What is the difference between program & project management?

The key differences between program & project management can be summarised as:

  • Project management focuses on the management of individual projects aimed at achieving specific objectives within defined constraints such as time, budget, and scope.
  • Program management involves overseeing a group of related projects that collectively contribute to achieving strategic objectives.

What is the difference between program & project manager?

The difference between a program manager and a project manager can be summarised as:

A project manager plans, monitors, and controls a specific project. They manage a project team, coordinate tasks, monitor progress, and ensure that project objectives are achieved within the defined constraints of time, budget, and scope.

A program manager manages a group of related projects known as a program. They align the projects within the program with strategic objectives, manage interdependencies, and deliver the program’s intended benefits. Program managers oversee the coordination of resources, stakeholder management, and ensuring the overall success of the program.

What is the difference between project and programme management?

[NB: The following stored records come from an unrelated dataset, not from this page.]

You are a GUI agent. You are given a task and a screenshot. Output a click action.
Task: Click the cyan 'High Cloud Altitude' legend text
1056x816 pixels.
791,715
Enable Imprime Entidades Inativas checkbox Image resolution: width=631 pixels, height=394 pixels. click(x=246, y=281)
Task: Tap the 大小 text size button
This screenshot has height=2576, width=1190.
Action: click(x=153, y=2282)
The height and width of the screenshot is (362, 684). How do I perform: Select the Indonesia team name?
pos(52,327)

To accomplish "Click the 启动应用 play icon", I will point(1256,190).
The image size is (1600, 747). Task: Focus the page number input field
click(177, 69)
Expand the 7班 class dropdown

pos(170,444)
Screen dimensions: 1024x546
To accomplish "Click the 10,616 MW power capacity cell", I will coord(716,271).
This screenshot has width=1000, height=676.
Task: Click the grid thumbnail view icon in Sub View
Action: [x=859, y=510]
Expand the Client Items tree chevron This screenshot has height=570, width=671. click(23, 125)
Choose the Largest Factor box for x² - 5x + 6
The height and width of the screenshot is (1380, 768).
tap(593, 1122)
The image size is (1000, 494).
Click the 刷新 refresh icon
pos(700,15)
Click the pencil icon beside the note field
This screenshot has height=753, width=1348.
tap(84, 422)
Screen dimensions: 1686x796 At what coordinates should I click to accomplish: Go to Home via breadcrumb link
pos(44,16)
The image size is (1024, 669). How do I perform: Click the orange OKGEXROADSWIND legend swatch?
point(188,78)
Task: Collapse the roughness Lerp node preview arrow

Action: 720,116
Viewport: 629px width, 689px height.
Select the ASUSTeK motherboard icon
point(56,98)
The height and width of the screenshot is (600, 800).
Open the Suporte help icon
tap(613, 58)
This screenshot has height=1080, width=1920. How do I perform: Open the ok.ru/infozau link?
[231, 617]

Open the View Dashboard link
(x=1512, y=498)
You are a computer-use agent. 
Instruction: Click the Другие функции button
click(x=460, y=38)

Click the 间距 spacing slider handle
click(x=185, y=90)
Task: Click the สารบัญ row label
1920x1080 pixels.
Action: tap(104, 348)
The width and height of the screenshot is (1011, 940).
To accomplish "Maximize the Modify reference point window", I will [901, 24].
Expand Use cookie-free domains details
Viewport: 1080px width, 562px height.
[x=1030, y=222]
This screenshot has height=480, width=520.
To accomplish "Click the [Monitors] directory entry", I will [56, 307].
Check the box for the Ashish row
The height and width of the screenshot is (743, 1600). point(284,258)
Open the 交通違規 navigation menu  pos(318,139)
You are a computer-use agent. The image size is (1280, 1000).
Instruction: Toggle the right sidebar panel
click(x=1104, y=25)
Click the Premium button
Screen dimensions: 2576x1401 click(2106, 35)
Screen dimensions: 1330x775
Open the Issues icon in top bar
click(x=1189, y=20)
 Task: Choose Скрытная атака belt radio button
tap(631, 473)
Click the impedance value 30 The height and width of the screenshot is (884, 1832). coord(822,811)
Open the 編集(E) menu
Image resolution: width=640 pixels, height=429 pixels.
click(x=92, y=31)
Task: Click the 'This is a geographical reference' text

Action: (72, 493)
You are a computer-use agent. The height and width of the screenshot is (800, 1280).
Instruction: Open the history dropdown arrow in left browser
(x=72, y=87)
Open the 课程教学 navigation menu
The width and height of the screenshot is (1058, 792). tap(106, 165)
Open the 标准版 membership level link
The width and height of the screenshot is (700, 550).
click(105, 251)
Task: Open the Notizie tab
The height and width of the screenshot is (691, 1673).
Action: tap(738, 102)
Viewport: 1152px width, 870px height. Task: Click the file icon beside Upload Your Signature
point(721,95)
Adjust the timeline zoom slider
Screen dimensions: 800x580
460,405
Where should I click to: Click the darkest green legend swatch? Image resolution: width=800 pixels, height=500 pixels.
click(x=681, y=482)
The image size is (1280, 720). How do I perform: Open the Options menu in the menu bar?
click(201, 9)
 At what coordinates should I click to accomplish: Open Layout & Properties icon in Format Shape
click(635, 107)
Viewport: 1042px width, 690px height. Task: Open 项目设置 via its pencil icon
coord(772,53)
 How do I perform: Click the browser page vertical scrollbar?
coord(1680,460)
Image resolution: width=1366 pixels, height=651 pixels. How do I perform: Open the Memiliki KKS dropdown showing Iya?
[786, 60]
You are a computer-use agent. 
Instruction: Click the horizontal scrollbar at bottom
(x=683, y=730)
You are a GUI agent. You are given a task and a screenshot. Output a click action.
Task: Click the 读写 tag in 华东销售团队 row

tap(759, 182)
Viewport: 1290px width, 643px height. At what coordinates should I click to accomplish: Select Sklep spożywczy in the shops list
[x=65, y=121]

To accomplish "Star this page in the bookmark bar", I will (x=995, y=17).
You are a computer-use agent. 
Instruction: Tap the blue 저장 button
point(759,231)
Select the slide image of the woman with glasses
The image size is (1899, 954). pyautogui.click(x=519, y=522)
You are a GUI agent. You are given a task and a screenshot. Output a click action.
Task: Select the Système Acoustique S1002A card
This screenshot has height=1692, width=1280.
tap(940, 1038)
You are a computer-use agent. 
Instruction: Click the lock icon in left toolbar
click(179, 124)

The difference between project management and programme management can be summarised as:

  • Project management focuses on the planning, execution, and control of individual projects to achieve specific objectives within defined constraints such as time, budget, and scope. Project managers are responsible for overseeing the project team, managing project activities, and ensuring the successful completion of the project.
  • Programme management focuses on managing a group of related projects, known as a programme, to achieve broader strategic objectives. Programme managers have a more holistic view and are responsible for aligning and coordinating the interdependent projects within the programme, managing shared resources, and ensuring the overall success of the programme in delivering intended benefits.